Excerpted records:
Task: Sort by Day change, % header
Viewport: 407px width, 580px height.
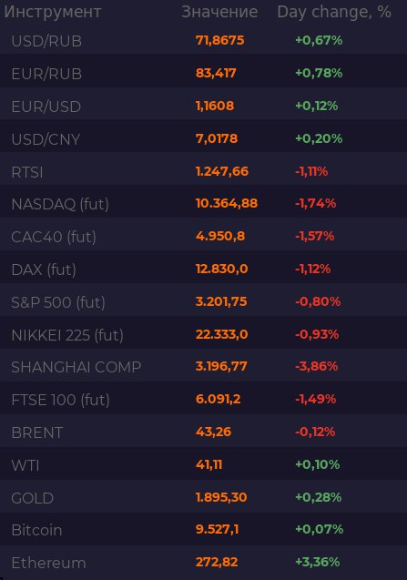Action: tap(334, 12)
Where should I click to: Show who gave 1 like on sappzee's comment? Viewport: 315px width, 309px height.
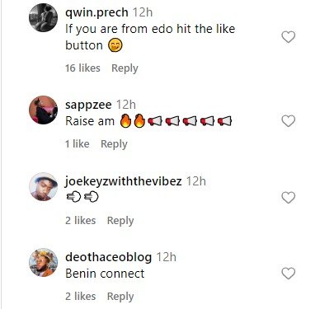(x=78, y=143)
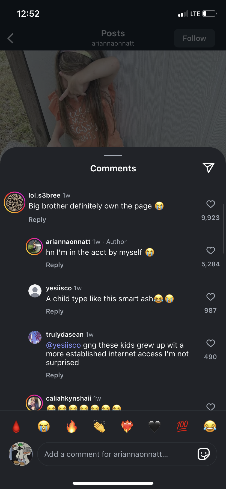This screenshot has height=489, width=226.
Task: Like yesiisco's comment with heart
Action: pyautogui.click(x=210, y=297)
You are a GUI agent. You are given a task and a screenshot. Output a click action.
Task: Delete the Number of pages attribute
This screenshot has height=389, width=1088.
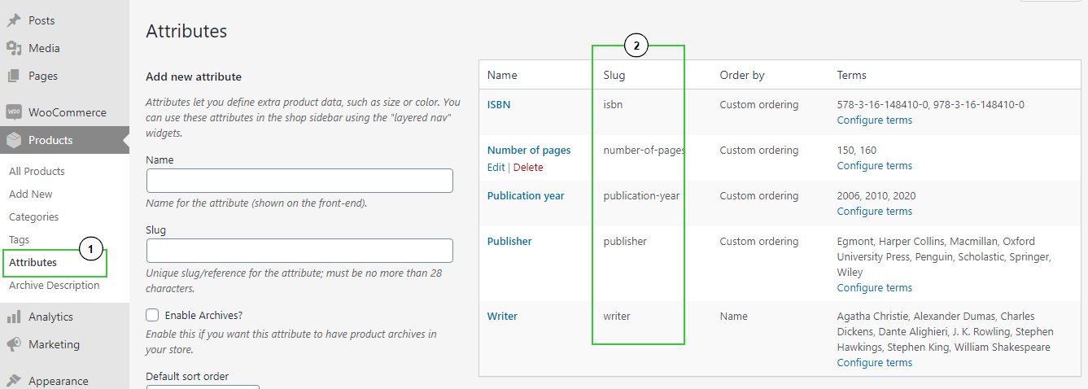click(x=528, y=167)
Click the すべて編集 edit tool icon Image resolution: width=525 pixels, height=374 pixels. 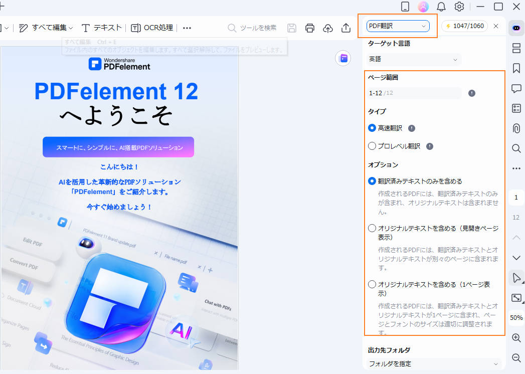(23, 28)
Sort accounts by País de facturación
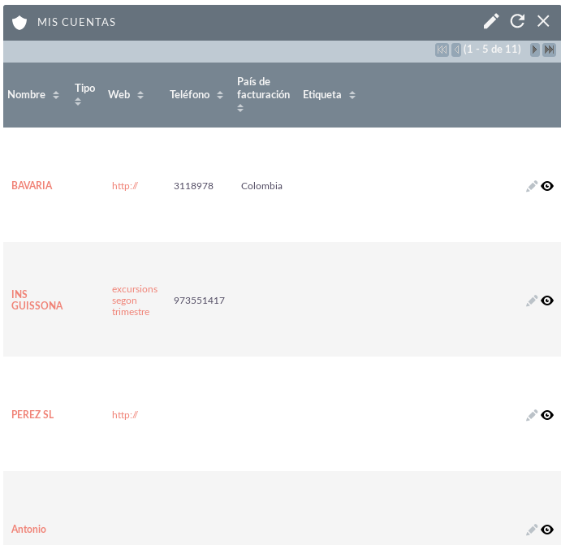The height and width of the screenshot is (545, 561). click(x=263, y=94)
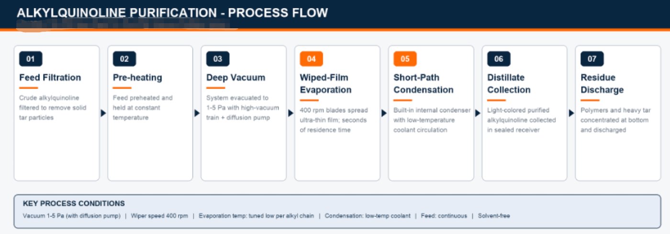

What to produce:
Before answering, find the line with "Task: Delete the Number of pages attribute" in the records above; then reproduce exactly each line from the first through that line, leaving out pictures.

Your solution:
Task: Sort by Day change, % header
Viewport: 407px width, 580px height.
Action: tap(334, 12)
Where should I click to: Show who gave 1 like on sappzee's comment? Viewport: 315px width, 309px height.
(x=78, y=143)
This screenshot has height=489, width=226.
Task: Like yesiisco's comment with heart
Action: pyautogui.click(x=210, y=297)
You are a GUI agent. You are given a task and a screenshot. Output a click action.
Task: Delete the Number of pages attribute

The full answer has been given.